The aim of our article (Zhang et al. (2019)) was to review EASM variability and associated mechanisms at key timescales from published Chinese cave records (the caves located in Southwest China are influenced by ISM) as one of the projects of the Speleothem Isotopes Synthesis and Analysis (SISAL) working group [12]. Therefore, a comprehensive review on marine and other terrestrial proxy records is clearly beyond the scope of our paper. Nevertheless, we noted that the interpretation of the Arabian Sea records (i.e., [16,17]) remains inconclusive (i.e., [18,19,20,21,22,23,24]). According to model simulations, rainfall amount variations are not very sensitive to the precession change over a large portion of the Chinese Loess Plateau (e.g., [25,26]). Additionally, the recent carbon-isotope record of inorganic carbonate in Chinese loess (δ13CIC, a proxy of monsoon-induced vegetation density) also revealed a persistent precession periodicity which is nearly in-phase with Northern Hemisphere summer insolation [27]. Furthermore, the broad consistency between cave δ18O records across the vast Asian monsoon domain, including the ISM and EASM regions, precludes the attribution of orbital-scale shifts in cave δ18O predominantly to changes in moisture sources and pathways. For example, although an alternation in the moisture source between the proximal Pacific Ocean and the remote Indian Ocean can theoretically influence EASM cave records, it could not have simultaneously produced the broadly coherent Holocene pattern observed in cave δ18O records, including those from regions highly sensitive to the alternation in the moisture source (e.g., [4,13,28]).
In summary, the arguments of Gebregiorgis et al. (2020) [1] regarding the divergence between Chinese cave δ18O records and marine/loess records stem at least partially from the interpretation of the monsoon intensity as local rainfall amount.

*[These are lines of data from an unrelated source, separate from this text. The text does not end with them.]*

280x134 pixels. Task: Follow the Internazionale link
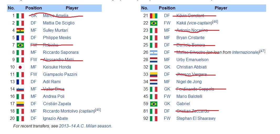(x=246, y=52)
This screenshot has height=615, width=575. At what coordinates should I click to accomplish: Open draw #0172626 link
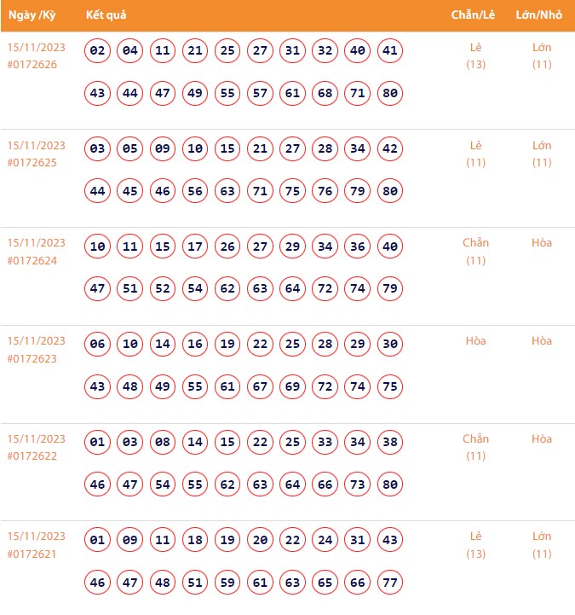(32, 65)
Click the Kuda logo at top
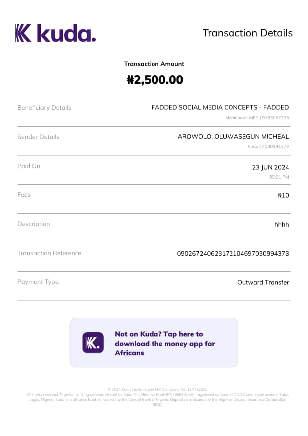Viewport: 308px width, 436px height. pyautogui.click(x=55, y=33)
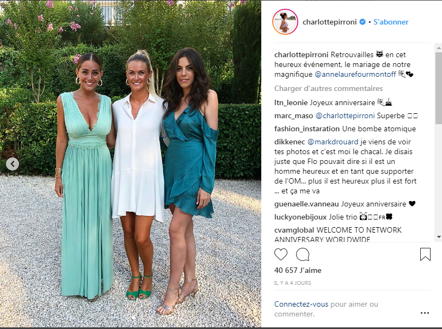Click the Connectez-vous login link
442x329 pixels.
pyautogui.click(x=301, y=304)
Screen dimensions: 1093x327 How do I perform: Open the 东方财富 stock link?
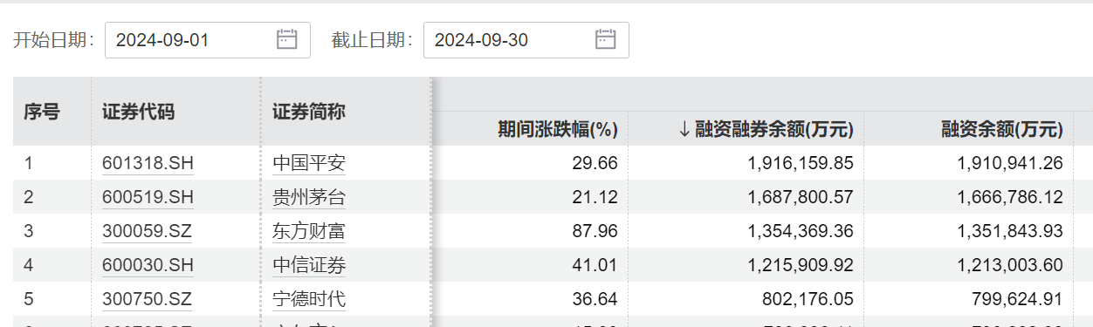pos(309,231)
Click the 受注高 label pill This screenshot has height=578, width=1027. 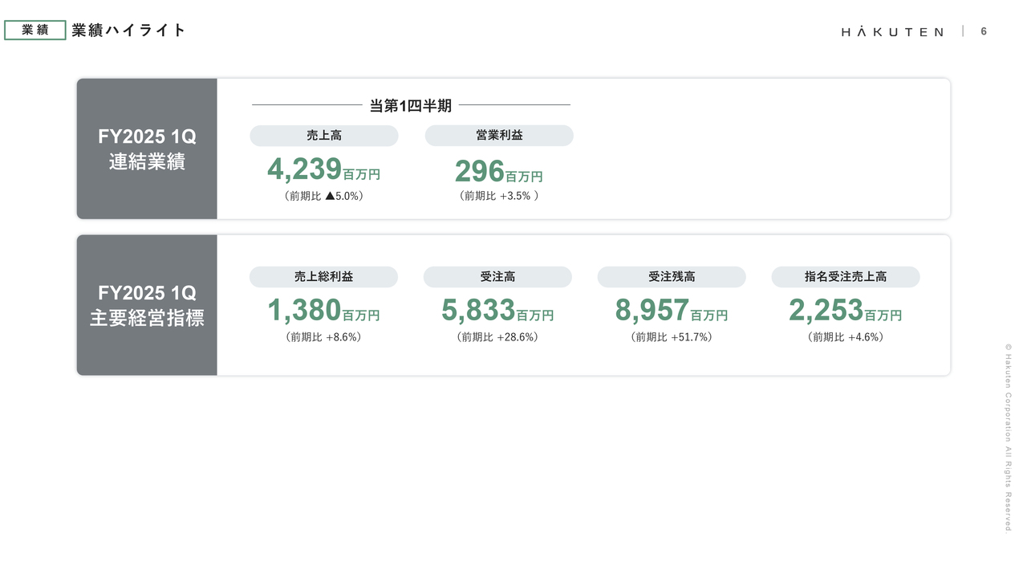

Based on the current understanding of monsoon dynamics, such a divergence might be explicable [13].
We thank the editor for giving us the opportunity to provide a reply to the letter.

Author Contributions

H.Z. wrote the manuscript. H.C. supervised the study. H.C., J.B. and G.K. revised the manuscript. All authors have read and agreed to the published version of the manuscript.

Funding

The authors were supported by grants from the National Natural Science Foundation of China (41888101, 41502166, 41731174, 41703007) and the China Postdoctoral Science Foundation (2015M580832, 2018M640971, 2019T120894).

Conflicts of Interest

The authors declare no conflict of interest.